GOAL OF THE EXERCISE:
Copy, from the material below, each line where "agent" shows up.

[[ DATA SHOWN open ]]

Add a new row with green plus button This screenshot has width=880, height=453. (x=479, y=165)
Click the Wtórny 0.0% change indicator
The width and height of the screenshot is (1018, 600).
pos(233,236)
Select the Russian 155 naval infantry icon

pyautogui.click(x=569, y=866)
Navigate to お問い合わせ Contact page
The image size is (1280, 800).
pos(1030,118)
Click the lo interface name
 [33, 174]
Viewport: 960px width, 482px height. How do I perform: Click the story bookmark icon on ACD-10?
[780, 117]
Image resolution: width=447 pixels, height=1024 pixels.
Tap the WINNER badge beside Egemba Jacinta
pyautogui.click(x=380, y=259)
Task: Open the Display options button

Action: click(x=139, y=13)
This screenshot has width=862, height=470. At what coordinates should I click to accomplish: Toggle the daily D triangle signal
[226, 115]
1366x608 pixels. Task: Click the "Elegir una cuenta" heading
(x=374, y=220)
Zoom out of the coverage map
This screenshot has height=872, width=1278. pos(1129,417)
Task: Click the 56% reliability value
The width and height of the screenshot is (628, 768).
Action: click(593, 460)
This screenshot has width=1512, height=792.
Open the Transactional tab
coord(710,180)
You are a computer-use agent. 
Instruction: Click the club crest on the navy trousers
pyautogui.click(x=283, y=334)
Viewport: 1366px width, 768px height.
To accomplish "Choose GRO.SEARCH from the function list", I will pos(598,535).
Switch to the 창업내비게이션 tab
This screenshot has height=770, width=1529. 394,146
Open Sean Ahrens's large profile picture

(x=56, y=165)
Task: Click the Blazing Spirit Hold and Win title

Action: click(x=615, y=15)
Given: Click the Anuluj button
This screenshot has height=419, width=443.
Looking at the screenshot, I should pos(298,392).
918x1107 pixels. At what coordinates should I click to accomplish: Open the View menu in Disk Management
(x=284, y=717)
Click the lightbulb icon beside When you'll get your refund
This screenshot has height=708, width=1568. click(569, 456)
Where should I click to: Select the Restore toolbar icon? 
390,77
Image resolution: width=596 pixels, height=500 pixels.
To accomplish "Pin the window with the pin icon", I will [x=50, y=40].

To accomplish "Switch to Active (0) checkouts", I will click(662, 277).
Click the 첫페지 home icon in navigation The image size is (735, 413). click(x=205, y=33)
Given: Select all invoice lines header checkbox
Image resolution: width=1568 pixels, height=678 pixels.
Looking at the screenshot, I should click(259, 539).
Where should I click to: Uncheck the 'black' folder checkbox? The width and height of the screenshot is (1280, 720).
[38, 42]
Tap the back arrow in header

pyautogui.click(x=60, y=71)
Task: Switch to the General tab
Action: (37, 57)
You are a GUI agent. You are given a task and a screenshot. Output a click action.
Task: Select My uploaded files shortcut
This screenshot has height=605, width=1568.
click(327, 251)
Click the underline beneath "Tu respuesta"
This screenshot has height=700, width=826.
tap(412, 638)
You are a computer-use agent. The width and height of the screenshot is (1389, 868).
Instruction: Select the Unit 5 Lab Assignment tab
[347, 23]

[[ DATA SHOWN closed ]]

WRITTEN ANSWER:
You are a computer-use agent. 
You are a GUI agent. You are given a task and a screenshot. Output a click action.
You are a computer-use agent. The width and height of the screenshot is (1389, 868).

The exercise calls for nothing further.